Set down exactly, from the records below, the line with "Toggle the AI听译服务协议" through the line with "The width and height of the screenshot is (708, 1063).", and nothing else.

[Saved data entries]
※ ※ ※

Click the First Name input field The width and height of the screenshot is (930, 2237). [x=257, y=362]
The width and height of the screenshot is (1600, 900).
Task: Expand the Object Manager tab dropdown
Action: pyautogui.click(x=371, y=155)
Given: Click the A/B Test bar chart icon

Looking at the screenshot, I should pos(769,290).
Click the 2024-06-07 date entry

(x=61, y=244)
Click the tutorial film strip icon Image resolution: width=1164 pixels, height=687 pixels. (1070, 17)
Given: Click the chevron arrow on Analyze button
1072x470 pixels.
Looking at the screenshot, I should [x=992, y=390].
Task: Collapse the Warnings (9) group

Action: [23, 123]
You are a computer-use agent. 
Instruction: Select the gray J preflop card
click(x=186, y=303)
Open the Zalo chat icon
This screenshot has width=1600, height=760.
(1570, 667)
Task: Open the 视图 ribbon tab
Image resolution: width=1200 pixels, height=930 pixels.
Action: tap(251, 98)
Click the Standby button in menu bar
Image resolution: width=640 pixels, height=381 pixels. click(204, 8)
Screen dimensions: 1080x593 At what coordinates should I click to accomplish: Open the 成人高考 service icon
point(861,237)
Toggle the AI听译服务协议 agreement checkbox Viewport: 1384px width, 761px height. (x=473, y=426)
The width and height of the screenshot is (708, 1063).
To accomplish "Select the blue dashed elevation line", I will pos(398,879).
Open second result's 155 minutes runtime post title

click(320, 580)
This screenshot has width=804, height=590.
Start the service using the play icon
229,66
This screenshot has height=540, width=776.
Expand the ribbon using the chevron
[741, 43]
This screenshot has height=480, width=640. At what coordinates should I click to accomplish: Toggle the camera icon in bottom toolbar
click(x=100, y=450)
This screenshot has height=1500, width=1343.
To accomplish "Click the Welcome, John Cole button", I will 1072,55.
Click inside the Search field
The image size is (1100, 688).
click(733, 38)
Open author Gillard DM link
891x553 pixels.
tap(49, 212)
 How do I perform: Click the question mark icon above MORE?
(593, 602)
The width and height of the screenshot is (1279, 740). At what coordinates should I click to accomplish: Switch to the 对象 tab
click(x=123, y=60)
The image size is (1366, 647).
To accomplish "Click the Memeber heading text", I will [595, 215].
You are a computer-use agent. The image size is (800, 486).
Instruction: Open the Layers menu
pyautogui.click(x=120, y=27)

※ ※ ※

Task output:
Toggle the AI听译服务协议 agreement checkbox Viewport: 1384px width, 761px height. (x=473, y=426)
The width and height of the screenshot is (708, 1063).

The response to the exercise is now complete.